SUPPLIED ENTRIES →
╭──
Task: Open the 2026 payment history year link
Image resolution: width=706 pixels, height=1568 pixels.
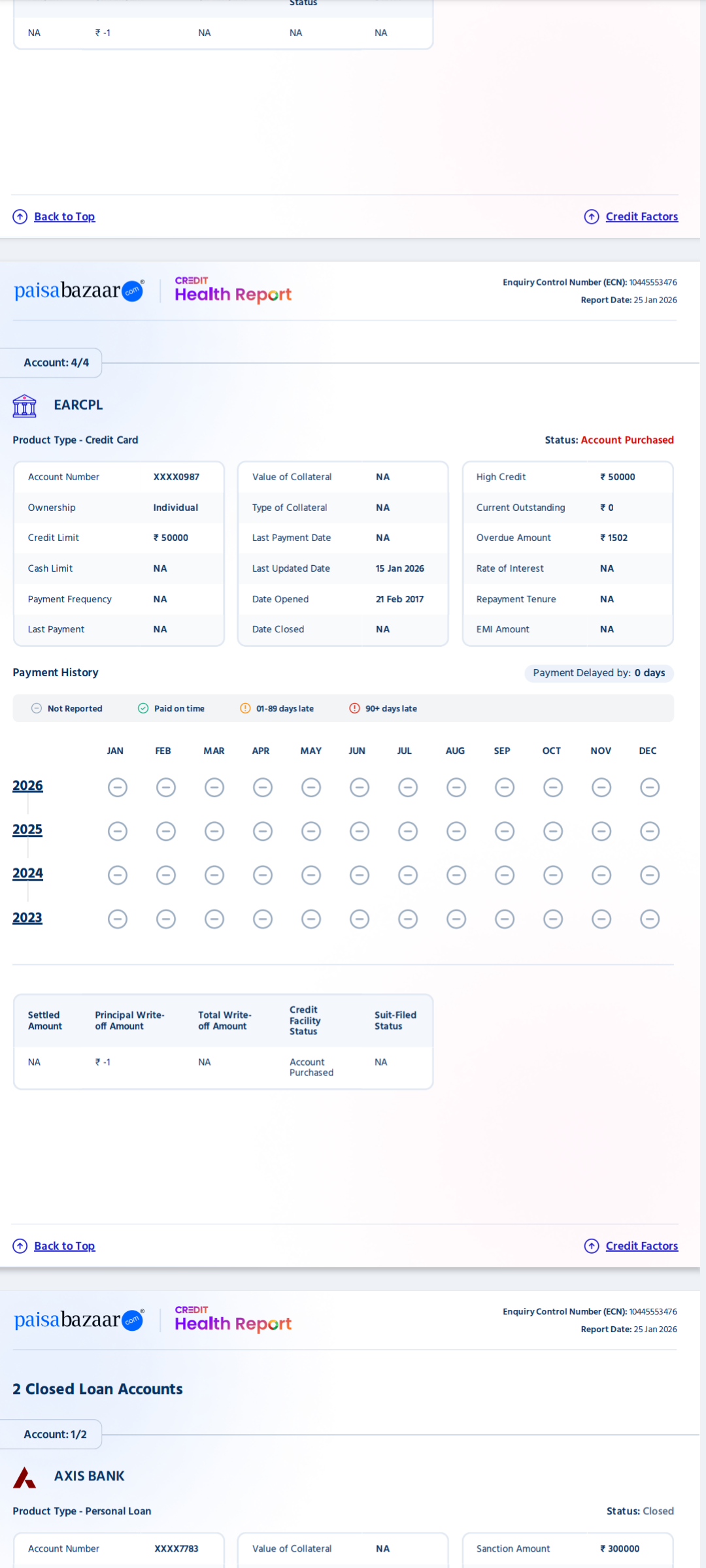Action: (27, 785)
╰──
╭──
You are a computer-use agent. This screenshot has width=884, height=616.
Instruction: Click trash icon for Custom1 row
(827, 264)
╰──
╭──
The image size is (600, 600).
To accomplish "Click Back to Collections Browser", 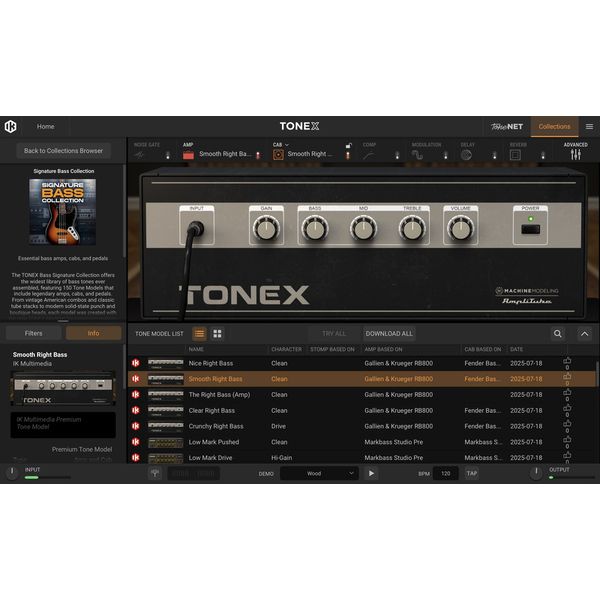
╰──
YOUR ASSIGNMENT →
Would you transcribe the lines above exactly, going from the line bearing "The image size is (600, 600)." through the line bearing "Back to Collections", and drop the pictures from the copy?

ANSWER SPACE →
The image size is (600, 600).
To accomplish "Click Back to Collections Browser", 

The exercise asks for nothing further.